**Data under study**
------------------------------------

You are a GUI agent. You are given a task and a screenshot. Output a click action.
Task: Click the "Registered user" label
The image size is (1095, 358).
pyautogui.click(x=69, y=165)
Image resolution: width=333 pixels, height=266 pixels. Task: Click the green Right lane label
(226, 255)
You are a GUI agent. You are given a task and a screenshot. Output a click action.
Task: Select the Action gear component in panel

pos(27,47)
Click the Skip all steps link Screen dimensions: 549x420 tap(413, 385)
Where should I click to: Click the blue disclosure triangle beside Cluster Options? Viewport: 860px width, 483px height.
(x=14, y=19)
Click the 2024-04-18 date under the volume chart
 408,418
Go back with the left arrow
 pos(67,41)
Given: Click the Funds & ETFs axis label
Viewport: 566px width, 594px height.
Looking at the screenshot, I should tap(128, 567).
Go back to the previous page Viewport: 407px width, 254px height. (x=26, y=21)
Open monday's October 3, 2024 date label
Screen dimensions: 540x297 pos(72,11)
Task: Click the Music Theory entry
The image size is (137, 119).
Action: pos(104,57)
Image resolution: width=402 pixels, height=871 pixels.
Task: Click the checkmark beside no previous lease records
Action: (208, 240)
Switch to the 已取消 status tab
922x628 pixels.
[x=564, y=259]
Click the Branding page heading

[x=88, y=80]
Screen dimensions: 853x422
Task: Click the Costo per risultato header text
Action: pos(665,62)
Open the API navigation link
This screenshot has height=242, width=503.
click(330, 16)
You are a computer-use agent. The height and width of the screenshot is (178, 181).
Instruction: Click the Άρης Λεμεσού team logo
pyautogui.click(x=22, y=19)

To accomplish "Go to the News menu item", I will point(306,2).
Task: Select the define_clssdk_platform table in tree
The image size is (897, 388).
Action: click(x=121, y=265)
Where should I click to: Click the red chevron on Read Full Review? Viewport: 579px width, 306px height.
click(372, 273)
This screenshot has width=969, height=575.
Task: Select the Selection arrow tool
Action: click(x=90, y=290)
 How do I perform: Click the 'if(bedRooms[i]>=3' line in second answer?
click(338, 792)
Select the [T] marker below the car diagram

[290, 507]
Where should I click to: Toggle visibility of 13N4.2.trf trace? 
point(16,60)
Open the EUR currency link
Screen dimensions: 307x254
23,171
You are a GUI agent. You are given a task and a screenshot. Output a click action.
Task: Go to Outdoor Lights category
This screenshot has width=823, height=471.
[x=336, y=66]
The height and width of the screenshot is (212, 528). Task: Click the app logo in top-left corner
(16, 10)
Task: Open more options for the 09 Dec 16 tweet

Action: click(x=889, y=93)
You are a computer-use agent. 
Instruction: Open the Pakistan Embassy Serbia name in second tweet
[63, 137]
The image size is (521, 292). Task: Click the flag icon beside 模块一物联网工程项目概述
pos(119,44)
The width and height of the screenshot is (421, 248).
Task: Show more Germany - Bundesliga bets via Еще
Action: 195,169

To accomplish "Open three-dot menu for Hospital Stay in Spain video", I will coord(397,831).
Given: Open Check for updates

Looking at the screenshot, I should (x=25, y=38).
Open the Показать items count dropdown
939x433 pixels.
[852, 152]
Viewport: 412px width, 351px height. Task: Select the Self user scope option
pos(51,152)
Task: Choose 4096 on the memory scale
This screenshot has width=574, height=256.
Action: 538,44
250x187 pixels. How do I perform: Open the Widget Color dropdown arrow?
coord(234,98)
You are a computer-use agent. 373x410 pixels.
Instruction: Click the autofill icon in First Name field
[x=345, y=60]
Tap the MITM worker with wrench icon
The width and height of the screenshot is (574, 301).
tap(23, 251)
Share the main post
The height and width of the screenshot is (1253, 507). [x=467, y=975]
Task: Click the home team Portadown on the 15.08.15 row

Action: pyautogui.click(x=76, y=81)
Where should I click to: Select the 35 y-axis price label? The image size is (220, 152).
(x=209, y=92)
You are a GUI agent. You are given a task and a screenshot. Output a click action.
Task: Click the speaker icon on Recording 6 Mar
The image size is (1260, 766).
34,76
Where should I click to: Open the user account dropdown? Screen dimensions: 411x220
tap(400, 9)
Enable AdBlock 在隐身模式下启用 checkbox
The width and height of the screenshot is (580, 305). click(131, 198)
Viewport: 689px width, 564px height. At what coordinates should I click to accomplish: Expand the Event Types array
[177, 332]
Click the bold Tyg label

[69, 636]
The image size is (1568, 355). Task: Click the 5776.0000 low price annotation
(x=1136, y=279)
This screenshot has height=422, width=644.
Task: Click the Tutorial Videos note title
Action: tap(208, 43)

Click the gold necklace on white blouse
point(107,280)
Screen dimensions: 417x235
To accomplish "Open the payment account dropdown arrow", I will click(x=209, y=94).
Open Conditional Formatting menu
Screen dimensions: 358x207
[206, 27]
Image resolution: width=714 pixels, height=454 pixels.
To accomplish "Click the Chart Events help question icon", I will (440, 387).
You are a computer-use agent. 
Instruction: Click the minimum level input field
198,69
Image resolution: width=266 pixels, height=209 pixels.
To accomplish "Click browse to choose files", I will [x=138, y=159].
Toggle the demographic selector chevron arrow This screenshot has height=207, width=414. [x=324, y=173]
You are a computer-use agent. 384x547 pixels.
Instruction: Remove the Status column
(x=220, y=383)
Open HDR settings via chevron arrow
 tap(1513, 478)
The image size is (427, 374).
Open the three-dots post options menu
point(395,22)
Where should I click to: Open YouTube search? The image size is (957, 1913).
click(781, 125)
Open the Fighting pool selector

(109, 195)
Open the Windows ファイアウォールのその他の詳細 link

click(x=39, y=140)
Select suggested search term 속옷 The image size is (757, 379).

------------------------------------

**Your goal**
Print the data above exactly as it reads.

**Result of this exercise**
You are a GUI agent. You are given a task and a screenshot. Output a click action.
Task: Click the "Registered user" label
The image size is (1095, 358).
pyautogui.click(x=69, y=165)
Image resolution: width=333 pixels, height=266 pixels. Task: Click the green Right lane label
(226, 255)
You are a GUI agent. You are given a task and a screenshot. Output a click action.
Task: Select the Action gear component in panel

pos(27,47)
Click the Skip all steps link Screen dimensions: 549x420 tap(413, 385)
Where should I click to: Click the blue disclosure triangle beside Cluster Options? Viewport: 860px width, 483px height.
(x=14, y=19)
Click the 2024-04-18 date under the volume chart
 408,418
Go back with the left arrow
 pos(67,41)
Given: Click the Funds & ETFs axis label
Viewport: 566px width, 594px height.
Looking at the screenshot, I should tap(128, 567).
Go back to the previous page Viewport: 407px width, 254px height. (x=26, y=21)
Open monday's October 3, 2024 date label
Screen dimensions: 540x297 pos(72,11)
Task: Click the Music Theory entry
The image size is (137, 119).
Action: pos(104,57)
Image resolution: width=402 pixels, height=871 pixels.
Task: Click the checkmark beside no previous lease records
Action: (208, 240)
Switch to the 已取消 status tab
922x628 pixels.
[x=564, y=259]
Click the Branding page heading

[x=88, y=80]
Screen dimensions: 853x422
Task: Click the Costo per risultato header text
Action: pos(665,62)
Open the API navigation link
This screenshot has height=242, width=503.
click(330, 16)
You are a computer-use agent. The height and width of the screenshot is (178, 181).
Instruction: Click the Άρης Λεμεσού team logo
pyautogui.click(x=22, y=19)

To accomplish "Go to the News menu item", I will point(306,2).
Task: Select the define_clssdk_platform table in tree
The image size is (897, 388).
Action: click(x=121, y=265)
Where should I click to: Click the red chevron on Read Full Review? Viewport: 579px width, 306px height.
click(372, 273)
This screenshot has width=969, height=575.
Task: Select the Selection arrow tool
Action: click(x=90, y=290)
 How do I perform: Click the 'if(bedRooms[i]>=3' line in second answer?
click(338, 792)
Select the [T] marker below the car diagram

[290, 507]
Where should I click to: Toggle visibility of 13N4.2.trf trace? 
point(16,60)
Open the EUR currency link
Screen dimensions: 307x254
23,171
You are a GUI agent. You are given a task and a screenshot. Output a click action.
Task: Go to Outdoor Lights category
This screenshot has width=823, height=471.
[x=336, y=66]
The height and width of the screenshot is (212, 528). Task: Click the app logo in top-left corner
(16, 10)
Task: Open more options for the 09 Dec 16 tweet

Action: click(x=889, y=93)
You are a computer-use agent. 
Instruction: Open the Pakistan Embassy Serbia name in second tweet
[63, 137]
The image size is (521, 292). Task: Click the flag icon beside 模块一物联网工程项目概述
pos(119,44)
The width and height of the screenshot is (421, 248).
Task: Show more Germany - Bundesliga bets via Еще
Action: 195,169

To accomplish "Open three-dot menu for Hospital Stay in Spain video", I will coord(397,831).
Given: Open Check for updates

Looking at the screenshot, I should (x=25, y=38).
Open the Показать items count dropdown
939x433 pixels.
[852, 152]
Viewport: 412px width, 351px height. Task: Select the Self user scope option
pos(51,152)
Task: Choose 4096 on the memory scale
This screenshot has width=574, height=256.
Action: 538,44
250x187 pixels. How do I perform: Open the Widget Color dropdown arrow?
coord(234,98)
You are a computer-use agent. 373x410 pixels.
Instruction: Click the autofill icon in First Name field
[x=345, y=60]
Tap the MITM worker with wrench icon
The width and height of the screenshot is (574, 301).
tap(23, 251)
Share the main post
The height and width of the screenshot is (1253, 507). [x=467, y=975]
Task: Click the home team Portadown on the 15.08.15 row

Action: pyautogui.click(x=76, y=81)
Where should I click to: Select the 35 y-axis price label? The image size is (220, 152).
(x=209, y=92)
You are a GUI agent. You are given a task and a screenshot. Output a click action.
Task: Click the speaker icon on Recording 6 Mar
The image size is (1260, 766).
34,76
Where should I click to: Open the user account dropdown? Screen dimensions: 411x220
tap(400, 9)
Enable AdBlock 在隐身模式下启用 checkbox
The width and height of the screenshot is (580, 305). click(131, 198)
Viewport: 689px width, 564px height. At what coordinates should I click to accomplish: Expand the Event Types array
[177, 332]
Click the bold Tyg label

[69, 636]
The image size is (1568, 355). Task: Click the 5776.0000 low price annotation
(x=1136, y=279)
This screenshot has height=422, width=644.
Task: Click the Tutorial Videos note title
Action: tap(208, 43)

Click the gold necklace on white blouse
point(107,280)
Screen dimensions: 417x235
To accomplish "Open the payment account dropdown arrow", I will click(x=209, y=94).
Open Conditional Formatting menu
Screen dimensions: 358x207
[206, 27]
Image resolution: width=714 pixels, height=454 pixels.
To accomplish "Click the Chart Events help question icon", I will (440, 387).
You are a computer-use agent. 
Instruction: Click the minimum level input field
198,69
Image resolution: width=266 pixels, height=209 pixels.
To accomplish "Click browse to choose files", I will [x=138, y=159].
Toggle the demographic selector chevron arrow This screenshot has height=207, width=414. [x=324, y=173]
You are a computer-use agent. 384x547 pixels.
Instruction: Remove the Status column
(x=220, y=383)
Open HDR settings via chevron arrow
 tap(1513, 478)
The image size is (427, 374).
Open the three-dots post options menu
point(395,22)
Where should I click to: Open YouTube search? The image size is (957, 1913).
click(781, 125)
Open the Fighting pool selector

(109, 195)
Open the Windows ファイアウォールのその他の詳細 link

click(x=39, y=140)
Select suggested search term 속옷 The image size is (757, 379).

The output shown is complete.